I'm coming from Java, where I'd submit Runnables to an ExecutorService backed by a thread pool. It's very clear in Java how to set limits to the size of the thread pool.
I'm interested in using Scala actors, but I'm unclear on how to limit concurrency.
Let's just say, hypothetically, that I'm creating a web service which accepts "jobs". A job is submitted with POST requests, and I want my service to enqueue the job then immediately return 202 Accepted — i.e. the jobs are handled asynchronously.
If I'm using actors to process the jobs in the queue, how can I limit the number of simultaneous jobs that are processed?
I can think of a few different ways to approach this; I'm wondering if there's a community best practice, or at least, some clearly established approaches that are somewhat standard in the Scala world.

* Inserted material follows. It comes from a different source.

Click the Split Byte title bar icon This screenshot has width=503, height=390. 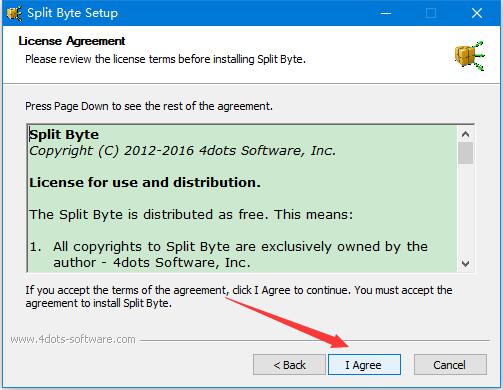point(14,13)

One approach I've thought of is having a single coordinator actor which would manage the job queue and the job-processing actors; I suppose it could use a simple int field to track how many jobs are currently being processed. I'm sure there'd be some gotchyas with that approach, however, such as making sure to track when an error occurs so as to decrement the number. That's why I'm wondering if Scala already provides a simpler or more encapsulated approach to this.
BTW I tried to ask this question a while ago but I asked it badly.
Thanks!
I'd really encourage you to have a look at Akka, an alternative Actor implementation for Scala.
http://www.akkasource.org
Akka already has a JAX-RS[1] integration and you could use that in concert with a LoadBalancer[2] to throttle how many actions can be done in parallell:
[1] http://doc.akkasource.org/rest
[2] http://github.com/jboner/akka/blob/master/akka-patterns/src/main/scala/Patterns.scala
You can override the system properties actors.maxPoolSize and actors.corePoolSize which limit the size of the actor thread pool and then throw as many jobs at the pool as your actors can handle. Why do you think you need to throttle your reactions?
You really have two problems here.
The first is keeping the thread pool used by actors under control. That can be done by setting the system property actors.maxPoolSize.
The second is runaway growth in the number of tasks that have been submitted to the pool. You may or may not be concerned with this one, however it is fully possible to trigger failure conditions such as out of memory errors and in some cases potentially more subtle problems by generating too many tasks too fast.
Each worker thread maintains a dequeue of tasks. The dequeue is implemented as an array that the worker thread will dynamically enlarge up to some maximum size. In 2.7.x the queue can grow itself quite large and I've seen that trigger out of memory errors when combined with lots of concurrent threads. The max dequeue size is smaller 2.8. The dequeue can also fill up.
Addressing this problem requires you control how many tasks you generate, which probably means some sort of coordinator as you've outlined. I've encountered this problem when the actors that initiate a kind of data processing pipeline are much faster than ones later in the pipeline. In order control the process I usually have the actors later in the chain ping back actors earlier in the chain every X messages, and have the ones earlier in the chain stop after X messages and wait for the ping back. You could also do it with a more centralized coordinator.